Short problem: Rewrite the records below with "Overtime Hours" changed to "Regular Hours" and everything else left as it is, leaving out the pictures.

** START OF Entries shown **

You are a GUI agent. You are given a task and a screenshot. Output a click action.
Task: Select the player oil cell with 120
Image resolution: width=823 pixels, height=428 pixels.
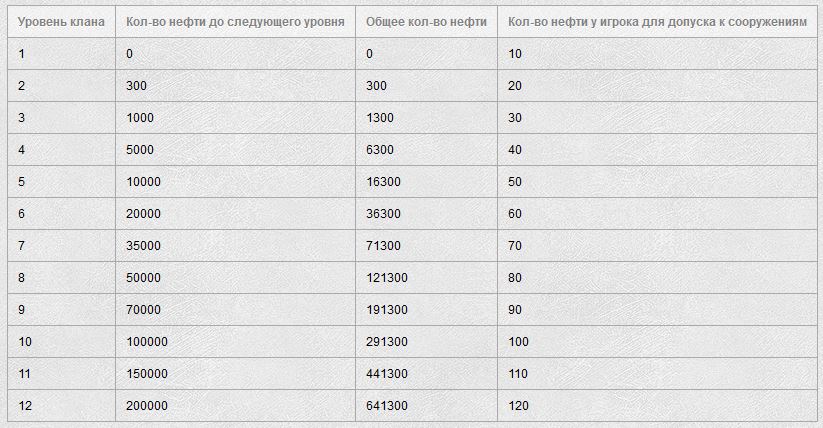click(657, 405)
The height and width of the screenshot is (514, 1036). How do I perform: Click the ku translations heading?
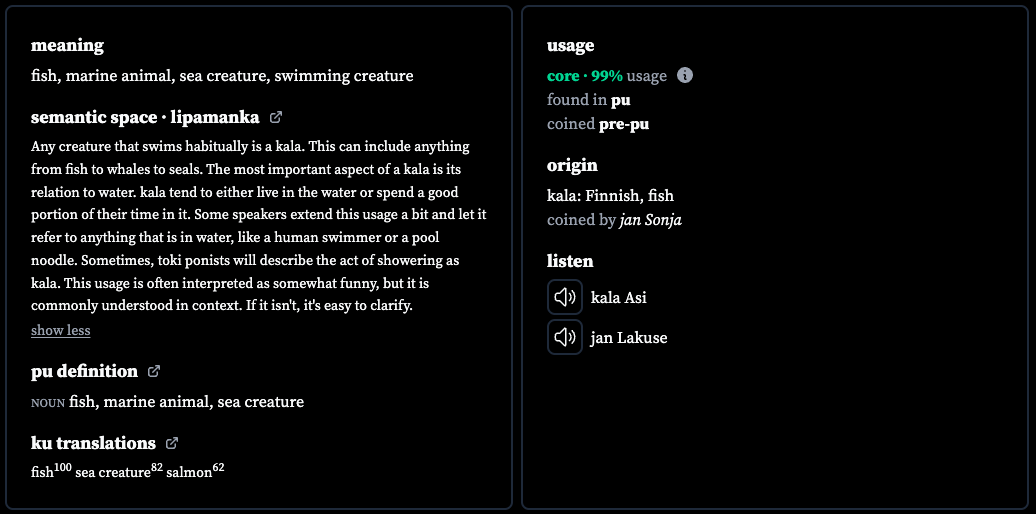pos(93,443)
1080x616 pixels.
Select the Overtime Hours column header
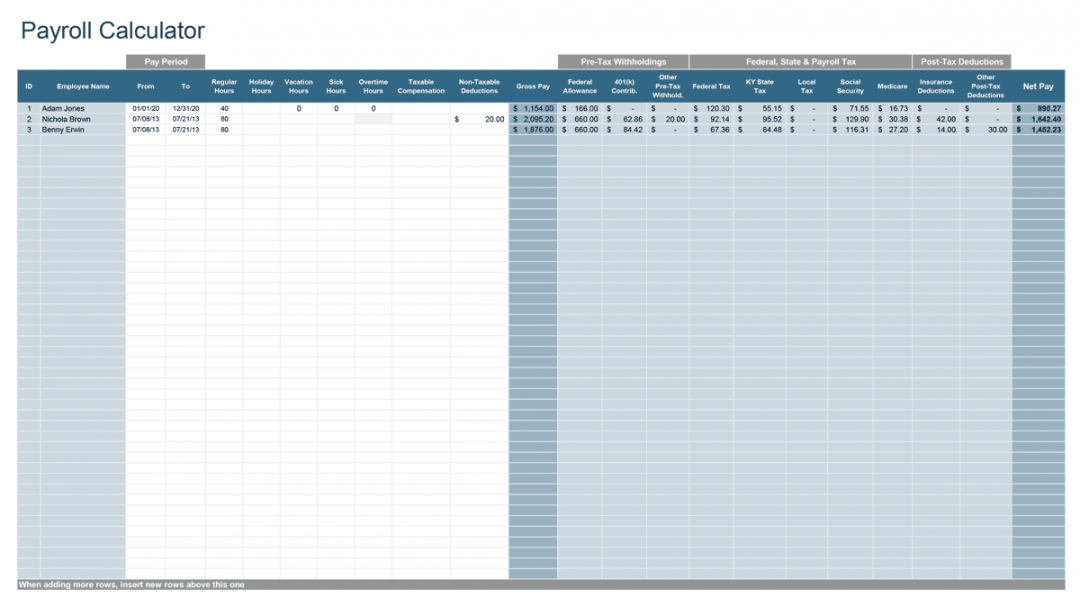point(373,87)
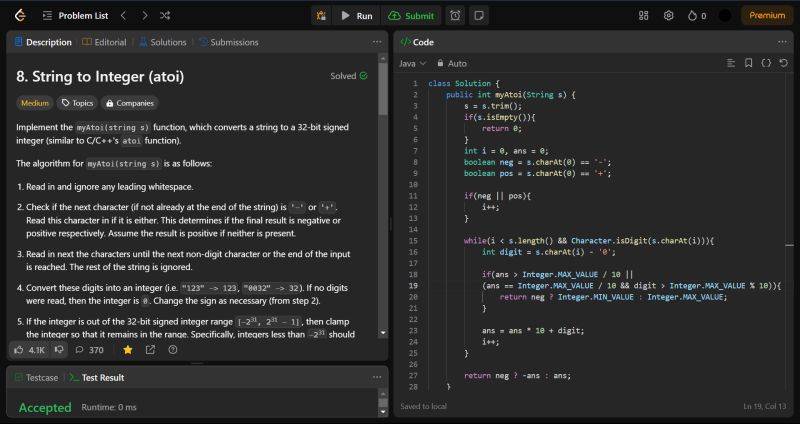Downvote the problem with thumbs down
This screenshot has height=424, width=800.
[x=60, y=350]
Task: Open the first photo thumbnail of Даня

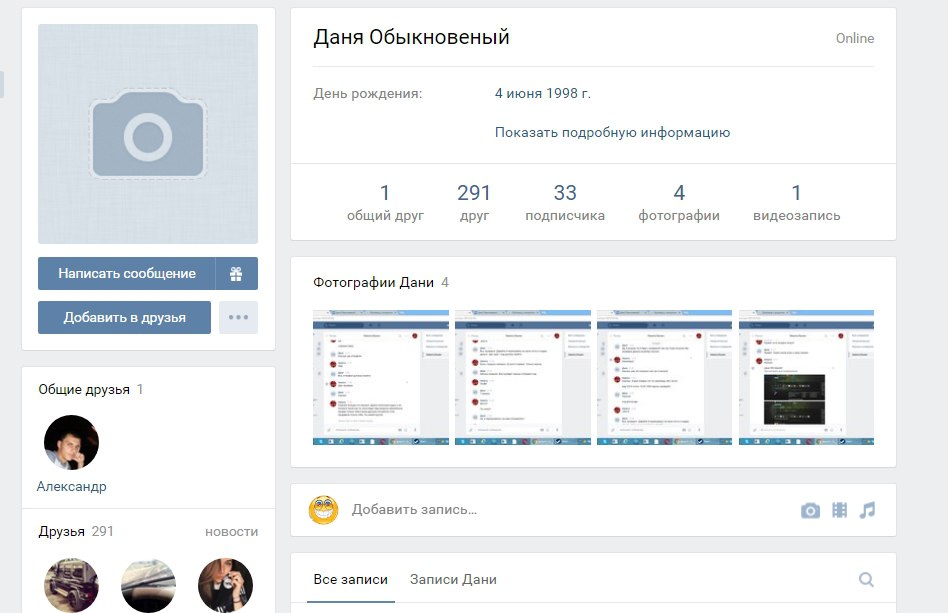Action: [381, 377]
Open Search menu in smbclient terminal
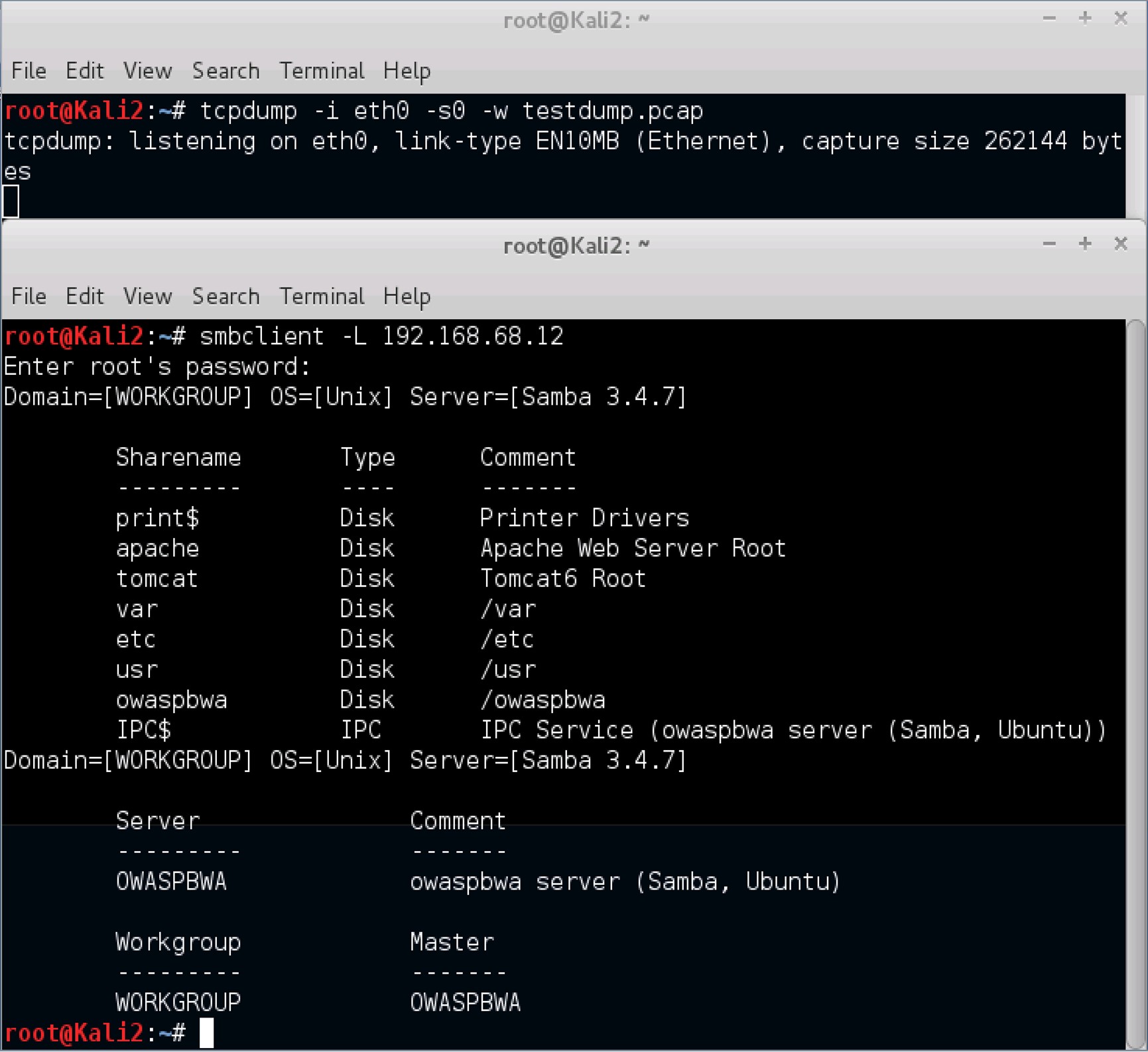 click(x=225, y=296)
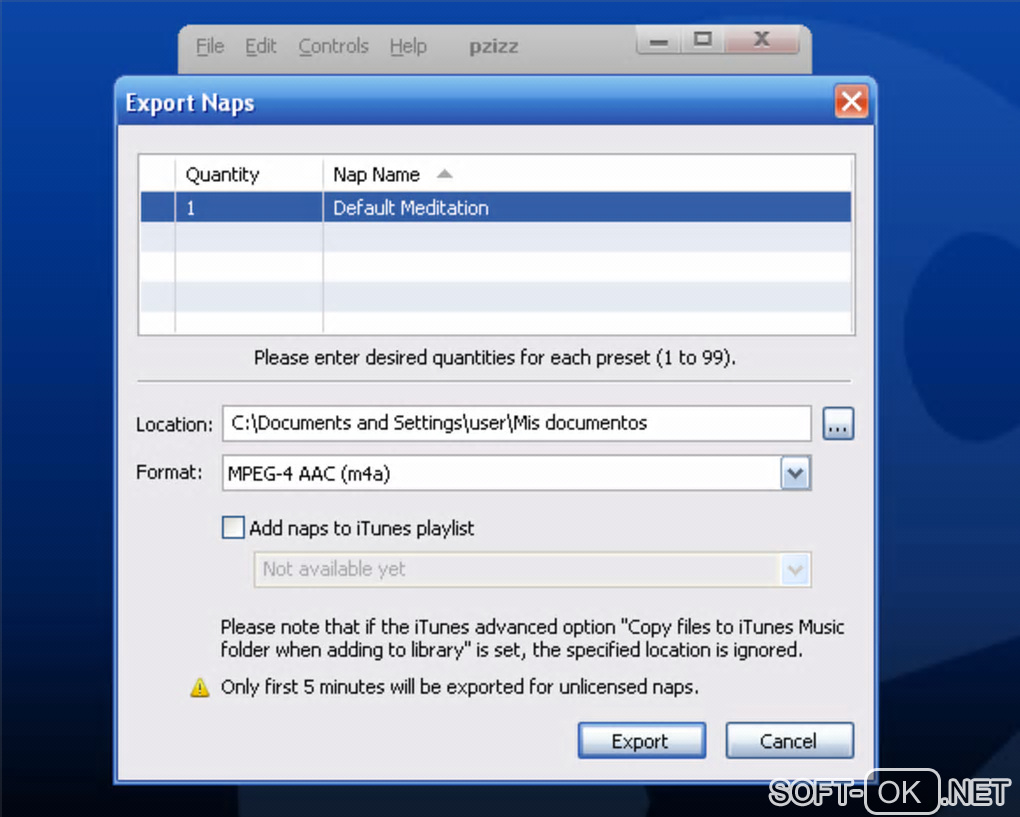This screenshot has height=817, width=1020.
Task: Expand the Format dropdown arrow
Action: (795, 474)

** END OF Entries shown **

Answer for the task:
You are a GUI agent. You are given a task and a screenshot. Output a click action.
Task: Select the player oil cell with 120
Image resolution: width=823 pixels, height=428 pixels.
click(657, 405)
The height and width of the screenshot is (514, 1036). How do I perform: Click the ku translations heading?
pos(93,443)
1080x616 pixels.
Select the Regular Hours column header
point(373,87)
Downvote the problem with thumbs down
This screenshot has height=424, width=800.
[x=60, y=350]
Task: Open the first photo thumbnail of Даня

Action: [381, 377]
Open Search menu in smbclient terminal
 click(x=225, y=296)
This screenshot has height=817, width=1020.
Task: Expand the Format dropdown arrow
Action: (795, 474)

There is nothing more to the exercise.